The San Francisco Human Rights Commission plans to implement a new fellowship called the Dream Keeper Fellowship, a program that will pay potential felons and high-risk offenders not to shoot anyone.
As the commission’s executive director, Sheryl Davis, told Newsweek, these are “small investments” that “can transform the lives of individuals, but they can also transform communities.”
In the pilot stage of the new initiative, Dream Keeper Fellowship will pay $300 a month to 10 people who are at high risk of being on either end of a shooting to keep them from engaging in such crimes.
“It’s not necessarily as cut and dry as folks may think,” Davis explained. ” It’s not as transactional as, ‘Here’s a few dollars so that you don’t do something bad,’ but it really is about how you help us improve public safety in the neighborhood.”
The program, set to officially launch in October, will be implemented by the Human Rights Commission and the city’s Office of Economic and Workforce Development, and its funding will be included in the budget of the Dream Keeper Initiative — San Francisco’s program that works to redirect funds to the African-American community.

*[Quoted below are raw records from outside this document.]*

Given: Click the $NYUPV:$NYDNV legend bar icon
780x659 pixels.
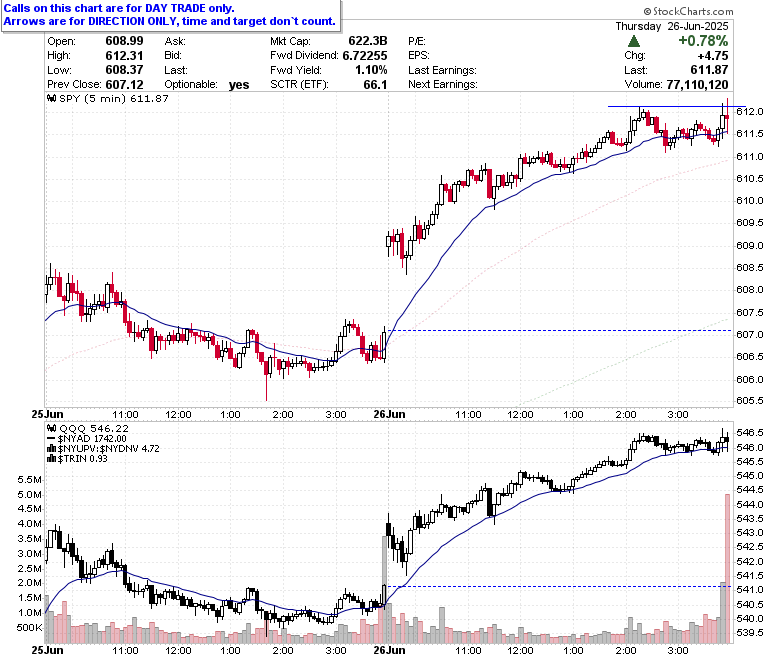Looking at the screenshot, I should tap(51, 449).
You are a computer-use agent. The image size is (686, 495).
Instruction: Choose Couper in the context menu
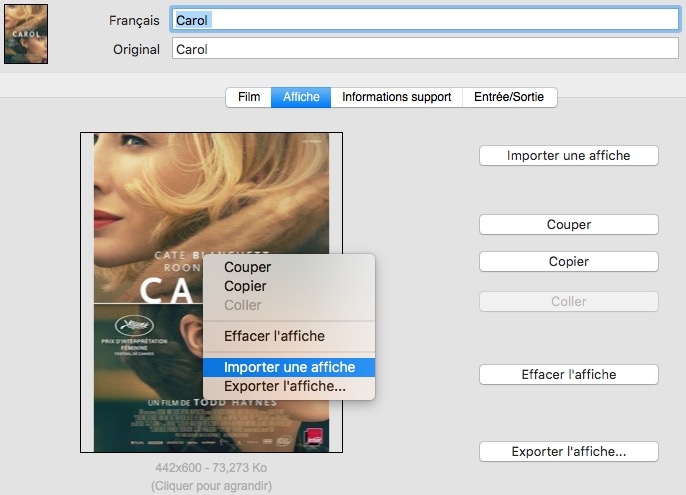coord(247,267)

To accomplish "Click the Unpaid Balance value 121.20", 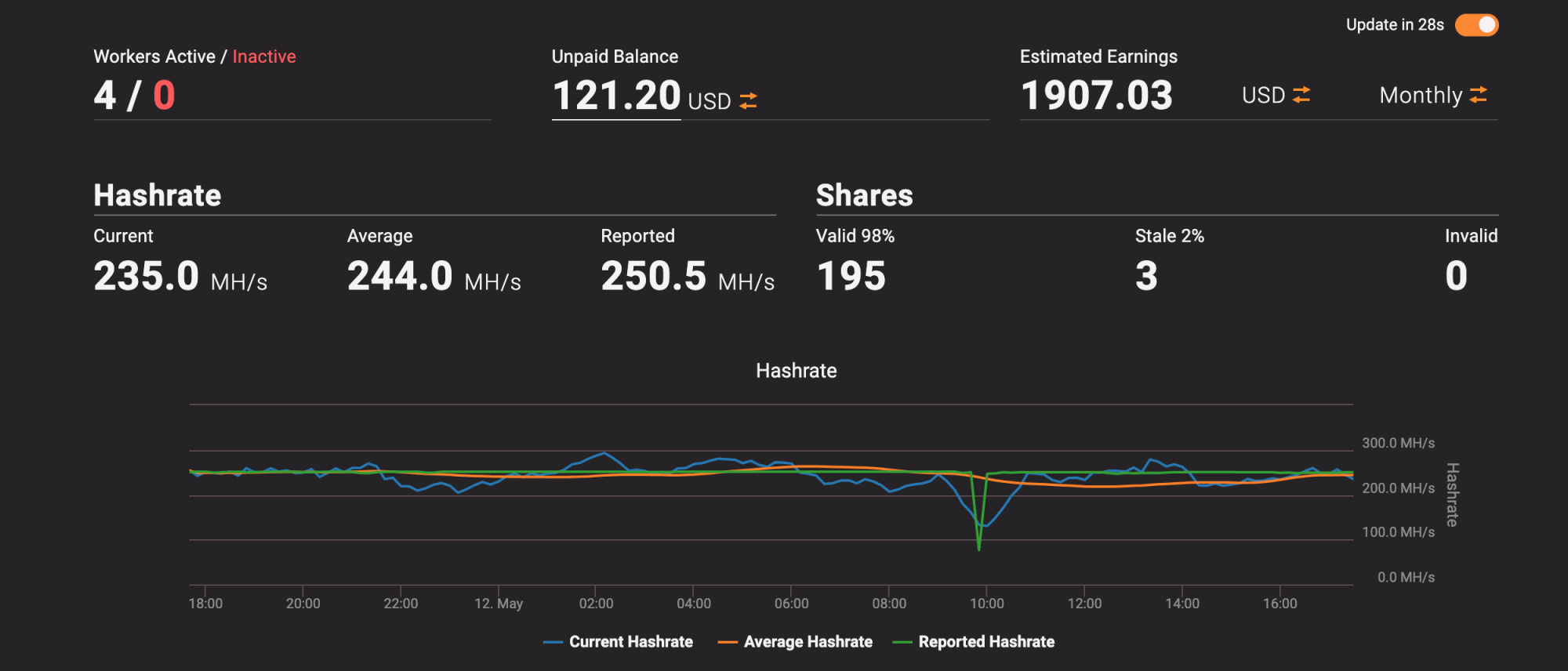I will point(616,96).
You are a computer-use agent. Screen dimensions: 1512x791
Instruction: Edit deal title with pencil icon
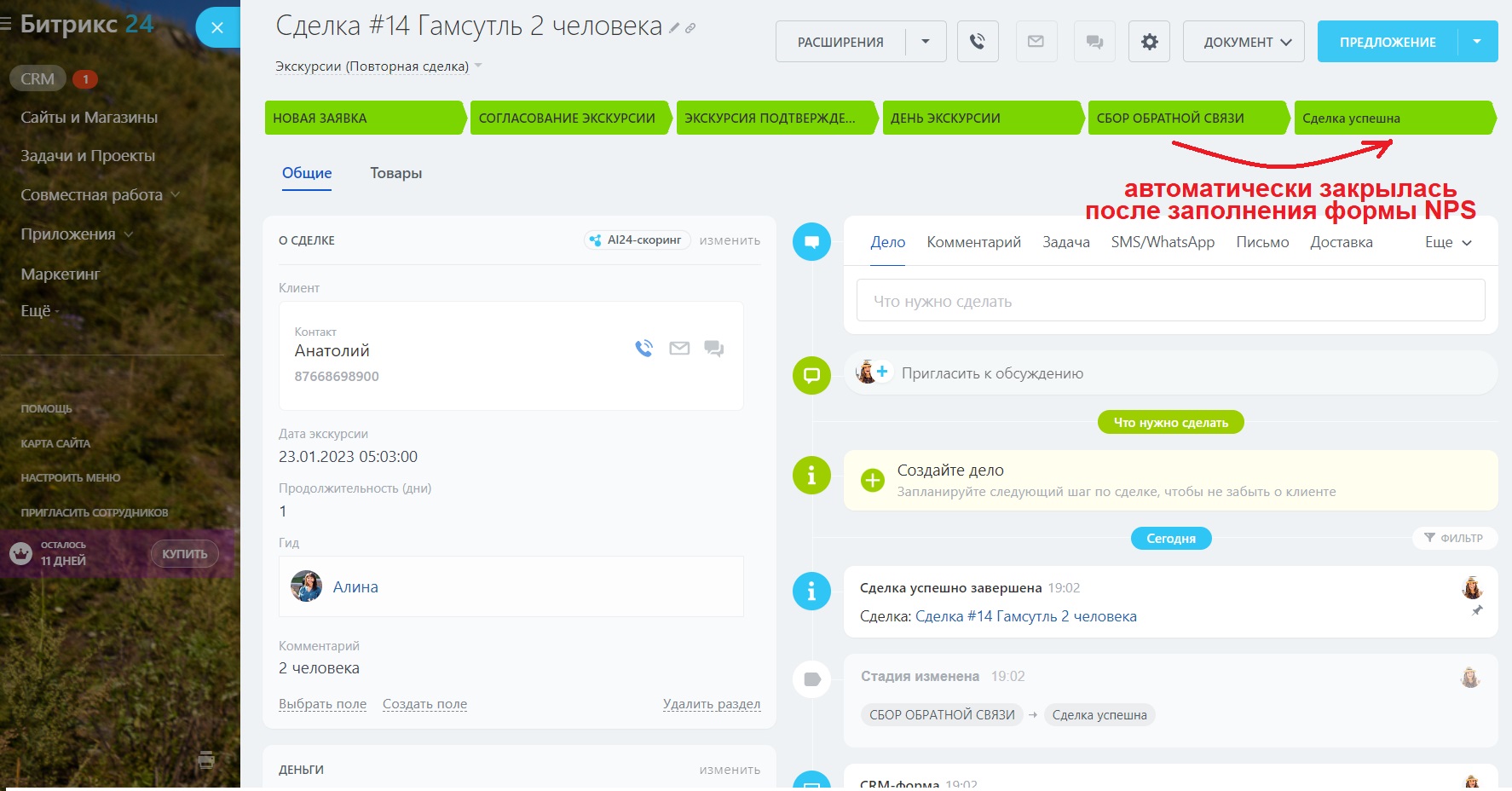(674, 28)
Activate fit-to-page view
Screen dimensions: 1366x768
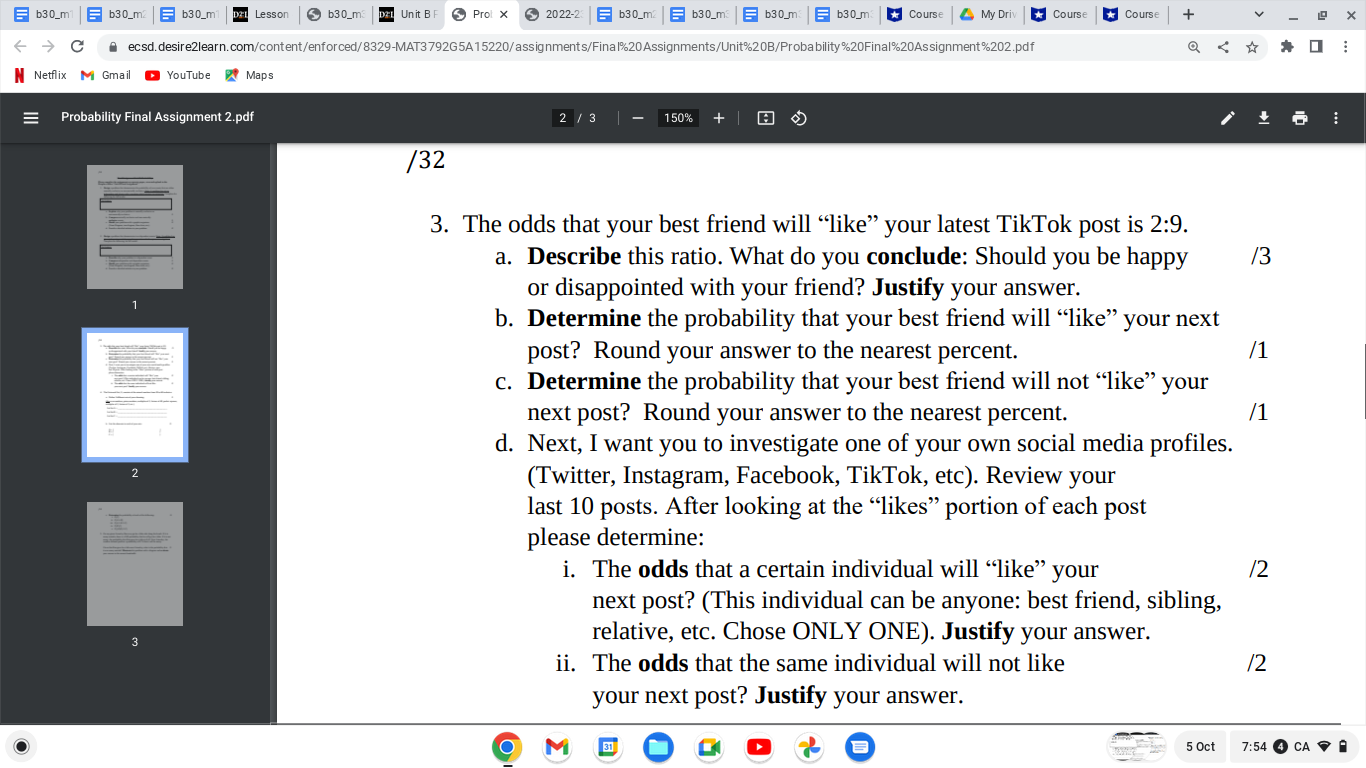click(x=764, y=117)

As Davis explained, each participant will become a “community ambassador” and will be assigned a Street Violence Intervention Program coach. In addition, some of them may be eligible to receive an additional $200 for working, studying or mediating “potentially violent situations.” As you become better, your community benefits from that,” Davis said.
Crime in San Francisco rises and people demand more police officers
Shootings have skyrocketed in the city this year, with 119 gun crime victims recorded in the first half of the year, which is double the number during the same period in 2020. According to San Francisco Chronicle reports, violent crime has continued to rise in recent months.
Moreover, according to a survey released in July by the city’s Chamber of Commerce, the vast majority of San Francisco residents believe it is a “high priority” to increase the number of police officers present in high-crime neighborhoods, while nearly half of those surveyed already plan to leave the city due to insecurity.
As part of the most important solutions, 60 % of respondents consider it a “high priority” to fund classes at the Police Academy, as well as to recruit younger personnel to replace retired officers. However, the city’s proposed solution has little to do with the San Francisco Police Department and more to do with the public budget.
The program follows a similar one in Richmond, California, called Operation Peacemaker Fellowship that was implemented after a spike in gun crime. A 2019 study published in the American Journal of Public Health linked the program to a 55 % decrease in gun homicides and a 43 % decrease in shootings since it began in 2010.
“We know that $500 in San Francisco is not a significant amount of money,” Davis said. “But if it’s enough to get you in to talk to folks, and be able to make a plan for your life, then that’s huge.”